Father Breslin also says that there are no pro-divorce parades. There don’t have to be. I’ve never heard of someone getting beaten to death because they were divorced.
It is difficult (though possible) to teach a child of divorced parents the Church’s understanding of the INDISSOLUBILITY of marriage, since at least one of his/her parents already have had a marriage dissolved. It is easy, though, to teach such a child the fundamental NATURE of marriage as a relationship between one man and one woman for the purpose of having and raising children, a teaching which the Church regards as more important than indissolubility, important as the latter is.
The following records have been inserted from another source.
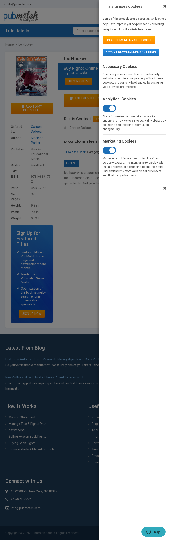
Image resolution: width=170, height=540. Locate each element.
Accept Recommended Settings (131, 52)
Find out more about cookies (129, 40)
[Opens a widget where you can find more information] (153, 532)
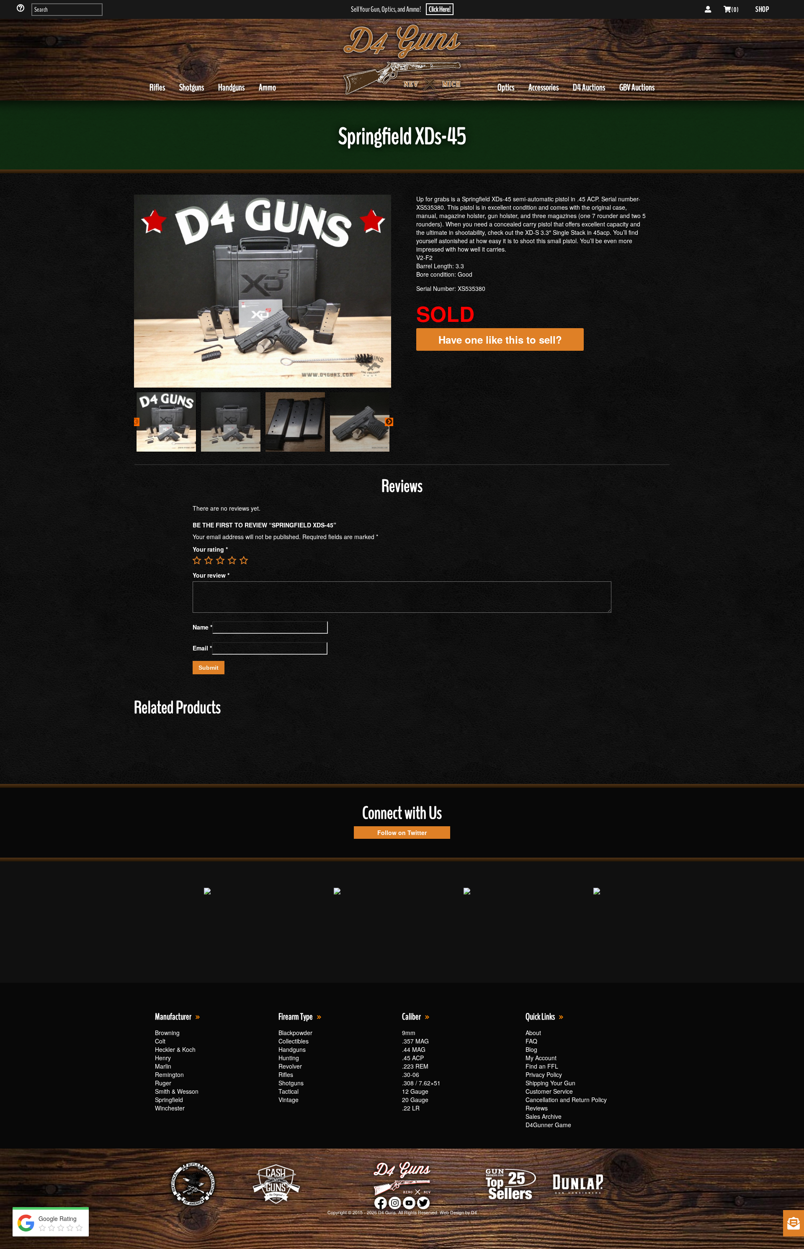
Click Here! (440, 9)
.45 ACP (413, 1058)
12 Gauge (415, 1091)
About (533, 1032)
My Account (541, 1058)
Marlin (163, 1066)
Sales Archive (544, 1116)
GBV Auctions (637, 87)
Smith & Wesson (176, 1091)
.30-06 (410, 1074)
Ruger (163, 1083)
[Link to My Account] (708, 9)
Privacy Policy (544, 1074)
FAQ (531, 1041)
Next (389, 422)
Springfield (169, 1099)
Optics (505, 87)
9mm (408, 1032)
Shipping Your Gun (550, 1083)
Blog (531, 1049)
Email (202, 648)
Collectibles (293, 1041)
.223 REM (415, 1066)
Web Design (452, 1212)
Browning (167, 1032)
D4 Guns (387, 1212)
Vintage (288, 1099)
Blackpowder (295, 1032)
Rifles (157, 87)
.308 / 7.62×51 (421, 1083)
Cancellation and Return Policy (566, 1099)
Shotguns (191, 87)
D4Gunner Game (548, 1125)
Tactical (288, 1091)
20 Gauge (415, 1099)
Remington (169, 1074)
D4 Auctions (589, 87)
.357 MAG (415, 1041)
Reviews (537, 1108)
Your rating (210, 549)
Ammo (267, 87)
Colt (160, 1041)
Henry (163, 1058)
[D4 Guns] (402, 60)
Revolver (290, 1066)
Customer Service (549, 1091)
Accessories (543, 87)
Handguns (231, 87)
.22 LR (411, 1108)
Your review (211, 575)
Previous (135, 422)
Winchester (170, 1108)
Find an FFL (542, 1066)
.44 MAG (413, 1049)
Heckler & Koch (175, 1049)
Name (202, 627)
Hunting (288, 1058)
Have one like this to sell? (500, 339)
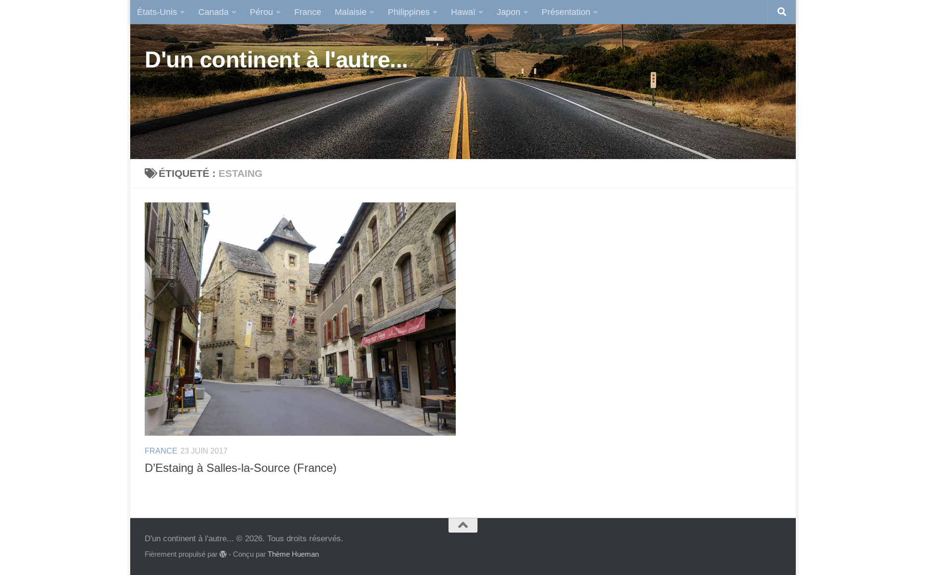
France (307, 12)
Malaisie (351, 12)
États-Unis (157, 12)
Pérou (261, 12)
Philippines (409, 12)
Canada (213, 12)
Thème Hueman (293, 554)
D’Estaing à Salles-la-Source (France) (241, 468)
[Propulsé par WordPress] (223, 554)
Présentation (566, 12)
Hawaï (463, 12)
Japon (508, 12)
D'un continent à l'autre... (276, 59)
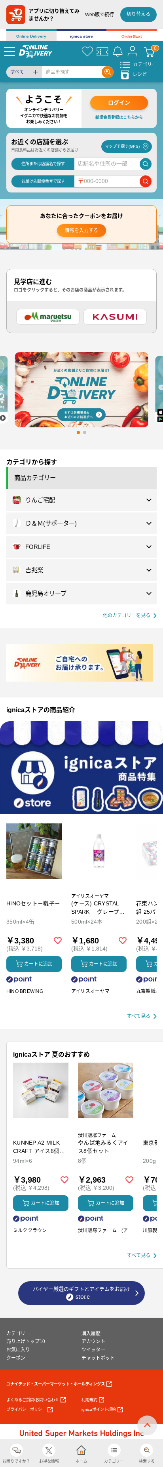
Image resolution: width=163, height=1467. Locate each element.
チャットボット (98, 1358)
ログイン (119, 102)
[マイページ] (132, 51)
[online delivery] (35, 51)
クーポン (15, 1358)
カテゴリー (18, 1333)
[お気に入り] (87, 51)
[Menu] (9, 51)
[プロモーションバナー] (81, 767)
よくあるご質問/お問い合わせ (32, 1400)
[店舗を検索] (146, 164)
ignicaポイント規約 (99, 1409)
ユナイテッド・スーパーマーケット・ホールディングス (55, 1384)
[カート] (149, 51)
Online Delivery (31, 36)
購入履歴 (91, 1333)
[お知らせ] (117, 51)
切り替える (138, 14)
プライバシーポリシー (26, 1409)
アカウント (93, 1341)
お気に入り (18, 1350)
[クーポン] (102, 51)
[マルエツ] (48, 317)
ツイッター (93, 1350)
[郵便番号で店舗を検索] (146, 181)
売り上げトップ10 (25, 1341)
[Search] (108, 72)
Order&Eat (131, 36)
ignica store (81, 36)
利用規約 (89, 1400)
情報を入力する (81, 230)
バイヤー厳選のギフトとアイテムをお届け (81, 1289)
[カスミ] (115, 317)
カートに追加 (38, 964)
That is not true of homosexual couples. Their lifestyle contradicts the Church’s understanding of the very NATURE of marriage, both as a union of one man and one woman, and as a union oriented towards procreation of offspring. There is also the fact that the gay community is quite assertive in proclaiming the moral acceptability of their lifestyle and of gay marriage. The Church teaches the direct opposite and would teach it to the child. So the child is being taught two contradictory and incompatible notions of right and wrong. Any responsible educator can see the undesirability of that. As one who has had years of experience in teaching youngsters about the sacrament of Christian marriage I would squirm at the thought of dealing with such a situation.
The only way the Church could accommodate such parents is to change its teaching on homosexuality. That, as any informed Catholic knows, she cannot and will no do.